Organizations also need to be aware of factors like differences in application developers and data scientists’ approach. The difference often leads to a communication breakdown between them. They must clearly define the principles and requirements.
The next process is to build an AI governance plan. Before deploying the machine learning algorithm to the public, it needs to be done either as a recommendation engine, voice-based commerce bot or for image analysis. This process is important not only for healthcare, banking, or finance but for all enterprises where decisions are being made depending on the algorithm’s output, that will directly impact the organization and the clients.
The plan should be clear, actionable, and straightforward. It should be answerable to the concerns of all stakeholders. One team or person is required to own the plan and review it frequently. It will be necessary to consult Operation engineers and AI/Data engineers to the plan for all projects.

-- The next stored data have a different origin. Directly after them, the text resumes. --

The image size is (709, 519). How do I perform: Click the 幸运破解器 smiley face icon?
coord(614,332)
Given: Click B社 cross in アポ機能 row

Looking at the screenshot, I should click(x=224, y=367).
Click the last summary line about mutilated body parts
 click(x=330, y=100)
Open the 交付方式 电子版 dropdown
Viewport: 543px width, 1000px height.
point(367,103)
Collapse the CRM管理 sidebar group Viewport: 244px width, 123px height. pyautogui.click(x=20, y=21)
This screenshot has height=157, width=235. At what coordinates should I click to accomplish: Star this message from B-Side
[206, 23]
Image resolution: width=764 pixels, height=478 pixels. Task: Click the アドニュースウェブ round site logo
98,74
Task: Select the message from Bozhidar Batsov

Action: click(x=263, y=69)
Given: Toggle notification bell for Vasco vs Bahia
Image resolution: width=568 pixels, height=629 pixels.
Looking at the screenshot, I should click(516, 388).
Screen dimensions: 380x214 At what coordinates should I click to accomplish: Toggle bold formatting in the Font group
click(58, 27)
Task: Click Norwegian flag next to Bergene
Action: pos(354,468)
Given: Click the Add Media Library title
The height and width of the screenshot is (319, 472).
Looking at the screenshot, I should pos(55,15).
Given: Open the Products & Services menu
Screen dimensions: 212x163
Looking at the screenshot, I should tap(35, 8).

Often AI governance adds complexity to a process that may be quite unnecessary. The plan doesn’t need to be comprehensive. When AI is not the main business focus for an enterprise, it will suffice to have simple guidelines sets that allow agile behavior for the development team and lets them follow best practices. However, if they require AI in multiple domains, an AI Centre of Excellence will be the recommended course of action for the centralization of consistency and completeness of AI projects and efforts.
CIOs explain that other than the complex part of setting up the plan’s goals, it is also challenging due to explainability, transparency, fairness, and ethics. Each industry has its own methods; thus a standard template cannot be created. A sufficient amount of time needs to be spent on developing the plan while making everyone feel included. Transparency is the most important factor for AI governance; it clarifies why a decision needs to be made. Ethics and fairness help understand if the final decision is required, and if required, is it unprejudiced.
The key take-away point is that enterprises should not wait until it’s too late. They should develop a governance plan before implementing the AI project.